* _TASK DETAILS_: For the records below, print the lines from the line with "Where should I click to: Unpin" through the line with "has height=525, width=719." exactly as written; include both end lines and exclude the rest.

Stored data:
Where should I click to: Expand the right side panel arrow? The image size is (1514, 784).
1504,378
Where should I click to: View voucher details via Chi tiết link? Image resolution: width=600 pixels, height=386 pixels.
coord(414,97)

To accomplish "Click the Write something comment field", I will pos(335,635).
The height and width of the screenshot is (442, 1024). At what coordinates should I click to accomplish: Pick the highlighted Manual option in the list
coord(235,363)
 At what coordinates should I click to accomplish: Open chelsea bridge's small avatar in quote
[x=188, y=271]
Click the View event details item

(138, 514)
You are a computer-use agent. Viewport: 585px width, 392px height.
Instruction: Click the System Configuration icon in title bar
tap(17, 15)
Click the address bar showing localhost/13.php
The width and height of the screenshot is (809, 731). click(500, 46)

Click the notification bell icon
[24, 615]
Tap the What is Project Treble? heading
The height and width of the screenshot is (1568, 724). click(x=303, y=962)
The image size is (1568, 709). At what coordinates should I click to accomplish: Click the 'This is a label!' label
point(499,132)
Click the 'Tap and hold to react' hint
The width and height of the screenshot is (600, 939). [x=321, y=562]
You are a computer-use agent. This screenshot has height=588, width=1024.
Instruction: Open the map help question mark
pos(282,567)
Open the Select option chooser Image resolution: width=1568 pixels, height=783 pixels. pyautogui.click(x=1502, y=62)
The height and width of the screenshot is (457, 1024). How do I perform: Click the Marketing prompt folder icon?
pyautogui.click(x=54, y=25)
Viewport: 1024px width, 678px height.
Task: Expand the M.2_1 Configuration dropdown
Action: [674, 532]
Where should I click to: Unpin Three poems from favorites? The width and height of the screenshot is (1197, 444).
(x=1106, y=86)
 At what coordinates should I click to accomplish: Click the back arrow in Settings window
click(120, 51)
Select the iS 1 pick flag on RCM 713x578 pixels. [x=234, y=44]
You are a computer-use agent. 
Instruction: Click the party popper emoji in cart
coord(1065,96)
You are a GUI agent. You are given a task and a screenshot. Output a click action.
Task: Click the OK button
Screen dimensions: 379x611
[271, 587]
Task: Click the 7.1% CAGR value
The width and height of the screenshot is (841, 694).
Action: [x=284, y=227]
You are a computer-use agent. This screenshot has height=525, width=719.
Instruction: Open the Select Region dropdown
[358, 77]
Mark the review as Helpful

* _RESULT BELOW_:
Where should I click to: Unpin Three poems from favorites? The width and height of the screenshot is (1197, 444).
(x=1106, y=86)
 At what coordinates should I click to accomplish: Click the back arrow in Settings window
click(120, 51)
Select the iS 1 pick flag on RCM 713x578 pixels. [x=234, y=44]
You are a computer-use agent. 
Instruction: Click the party popper emoji in cart
coord(1065,96)
You are a GUI agent. You are given a task and a screenshot. Output a click action.
Task: Click the OK button
Screen dimensions: 379x611
[271, 587]
Task: Click the 7.1% CAGR value
The width and height of the screenshot is (841, 694).
Action: [x=284, y=227]
You are a computer-use agent. This screenshot has height=525, width=719.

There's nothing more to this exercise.